* [Information given]:
Content starts

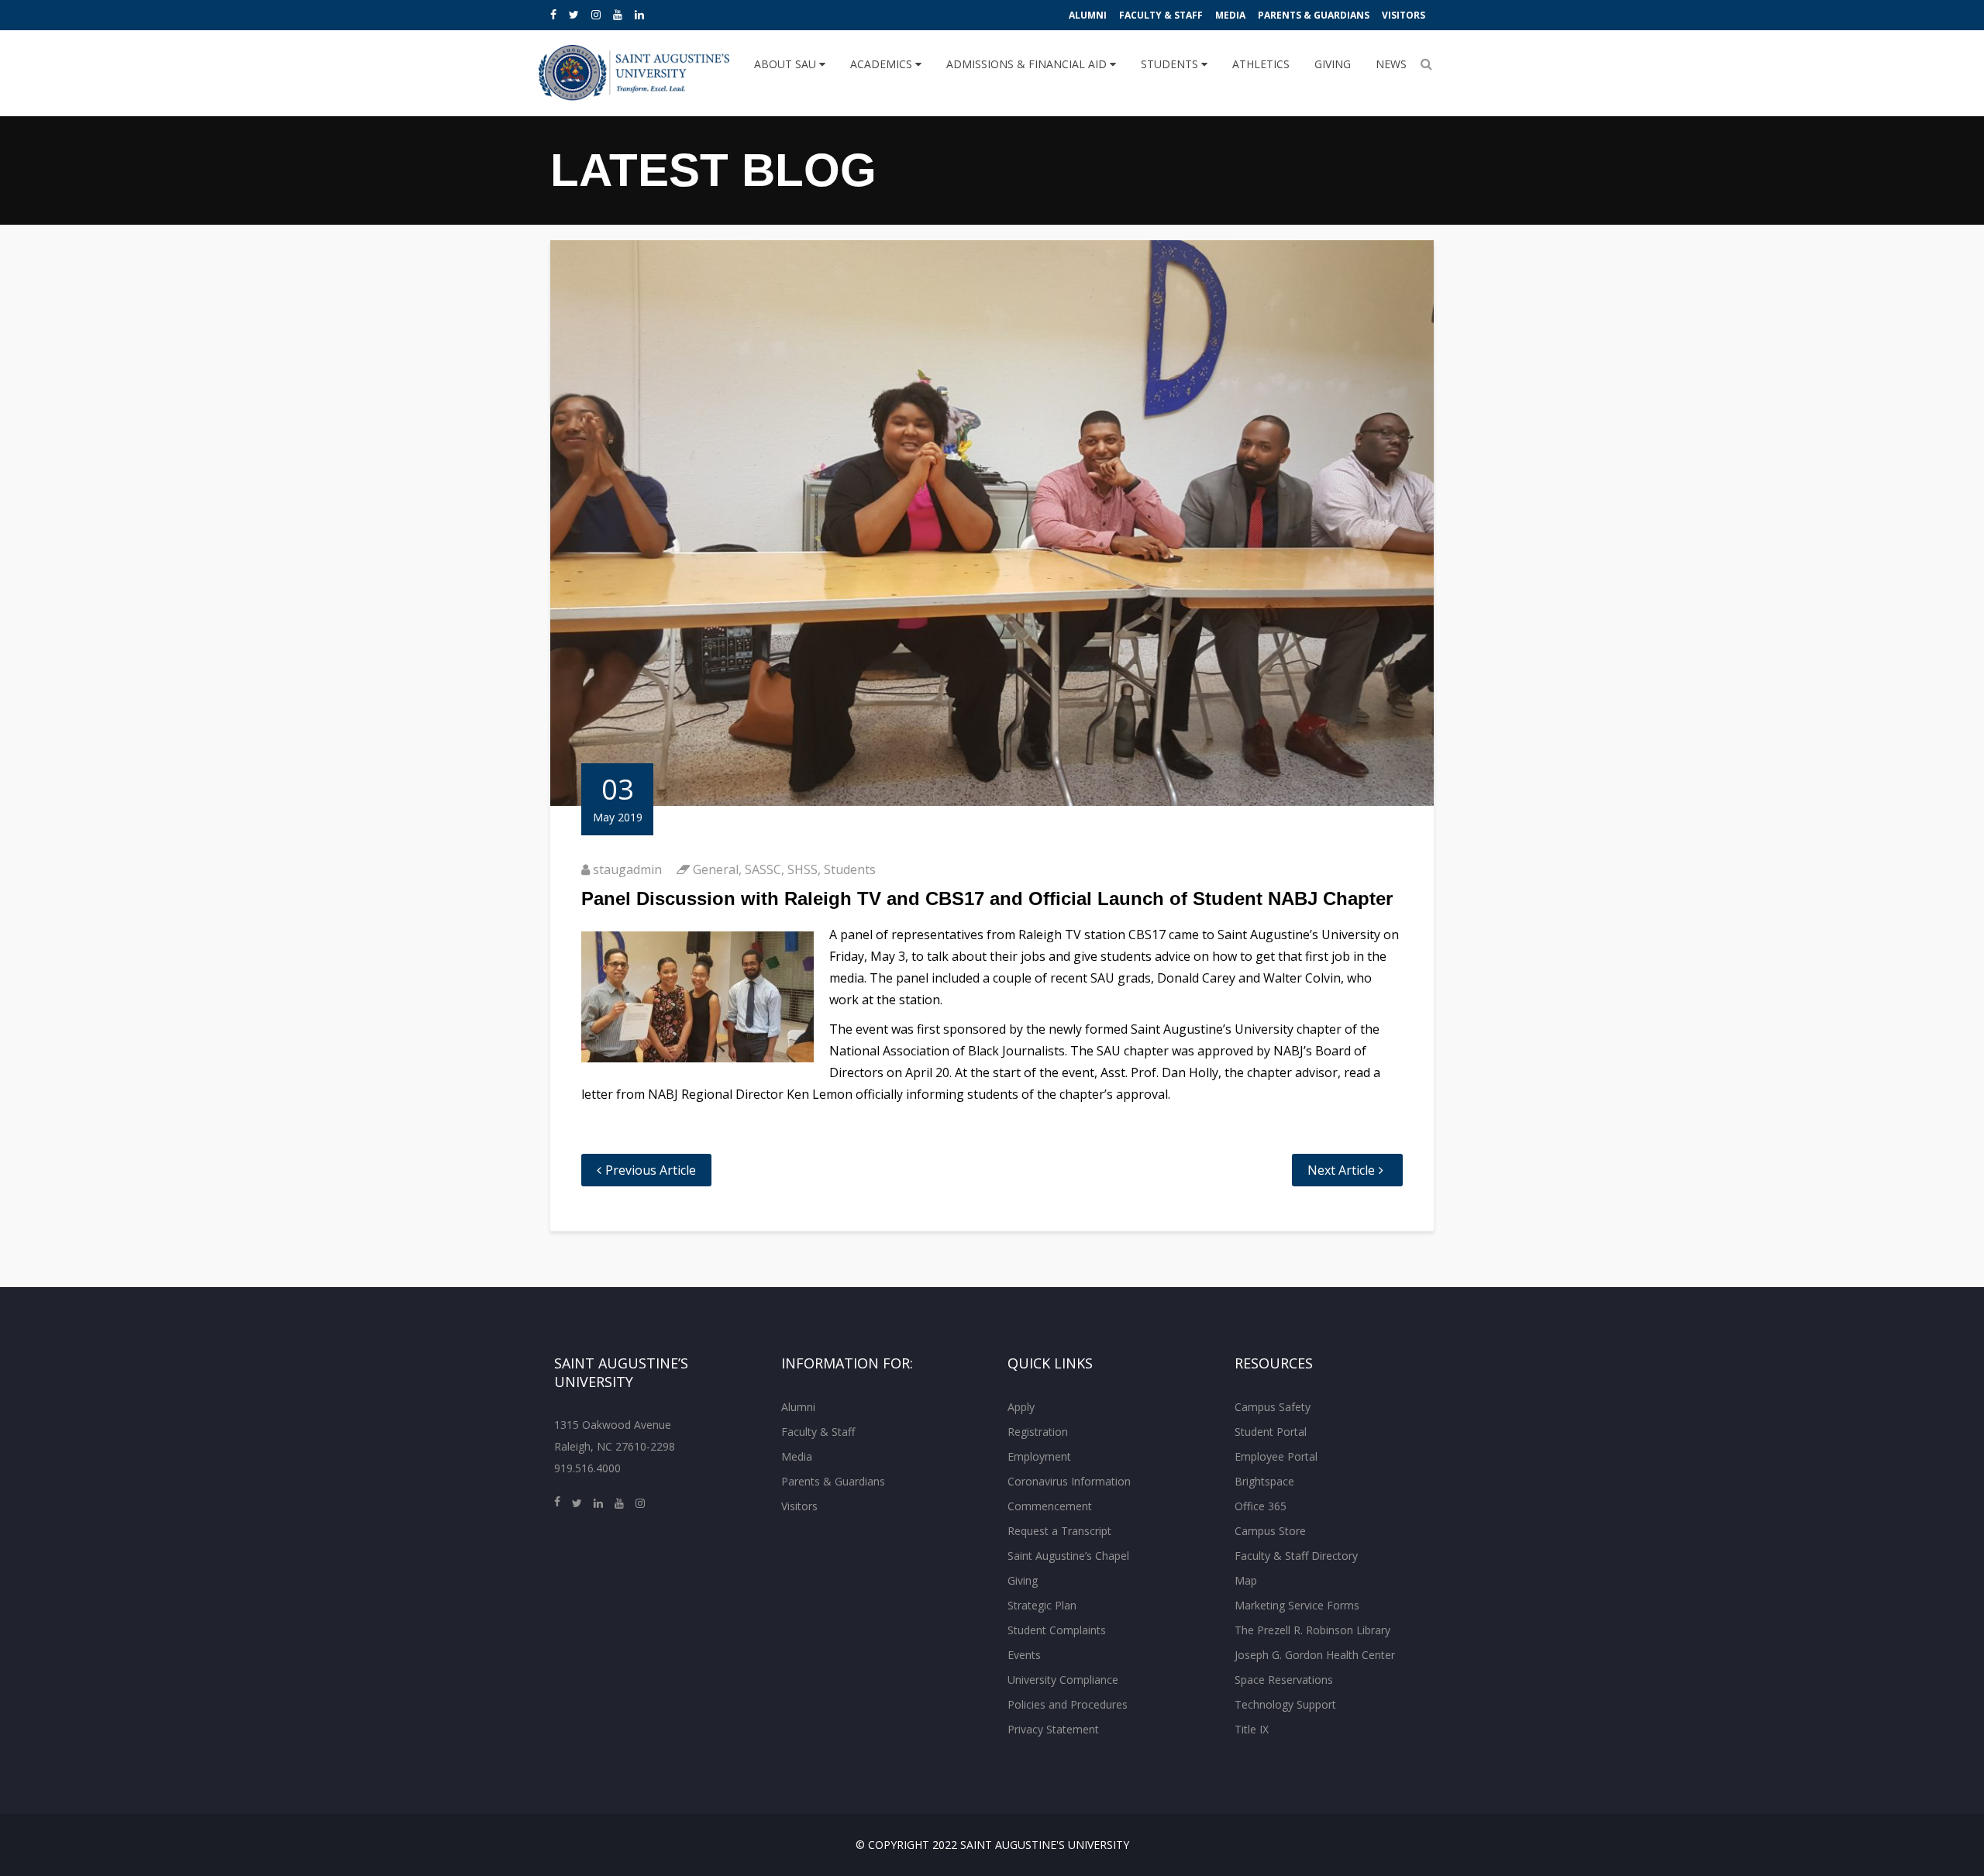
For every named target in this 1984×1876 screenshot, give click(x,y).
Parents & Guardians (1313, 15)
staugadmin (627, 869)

Content ends
Content starts

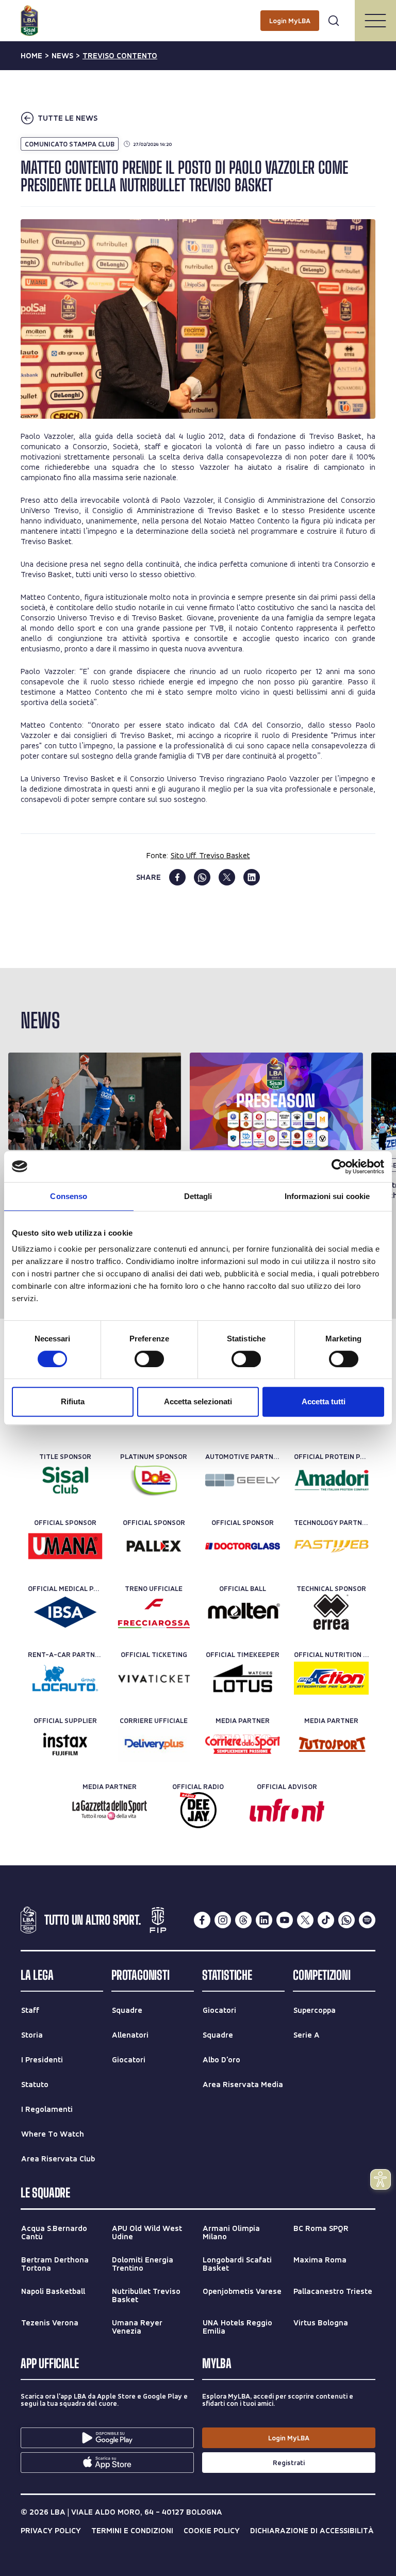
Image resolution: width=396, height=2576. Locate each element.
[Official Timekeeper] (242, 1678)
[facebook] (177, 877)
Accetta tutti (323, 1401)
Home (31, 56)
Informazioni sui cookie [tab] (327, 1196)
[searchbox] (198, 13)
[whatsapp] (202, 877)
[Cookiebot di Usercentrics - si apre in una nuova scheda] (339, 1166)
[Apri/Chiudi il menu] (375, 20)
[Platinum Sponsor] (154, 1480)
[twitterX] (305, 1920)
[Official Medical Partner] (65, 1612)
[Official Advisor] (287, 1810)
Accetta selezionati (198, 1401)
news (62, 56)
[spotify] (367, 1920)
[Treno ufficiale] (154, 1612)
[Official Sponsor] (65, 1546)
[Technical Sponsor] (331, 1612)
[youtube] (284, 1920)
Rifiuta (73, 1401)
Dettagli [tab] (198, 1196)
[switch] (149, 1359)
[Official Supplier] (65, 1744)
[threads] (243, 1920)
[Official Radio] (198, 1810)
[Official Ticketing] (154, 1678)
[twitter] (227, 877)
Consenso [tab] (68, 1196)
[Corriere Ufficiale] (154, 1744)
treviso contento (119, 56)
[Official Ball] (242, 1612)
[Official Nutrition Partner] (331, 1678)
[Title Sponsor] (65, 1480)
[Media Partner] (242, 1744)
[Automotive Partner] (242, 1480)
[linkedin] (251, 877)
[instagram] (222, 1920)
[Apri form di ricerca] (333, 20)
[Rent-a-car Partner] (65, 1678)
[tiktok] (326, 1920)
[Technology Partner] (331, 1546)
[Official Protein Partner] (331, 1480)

Content ends

Return word for word the lines above from the line with "For every named" to the line with "staugadmin (627, 869)", including both and leaving out all others.

For every named target in this 1984×1876 screenshot, give click(x,y).
Parents & Guardians (1313, 15)
staugadmin (627, 869)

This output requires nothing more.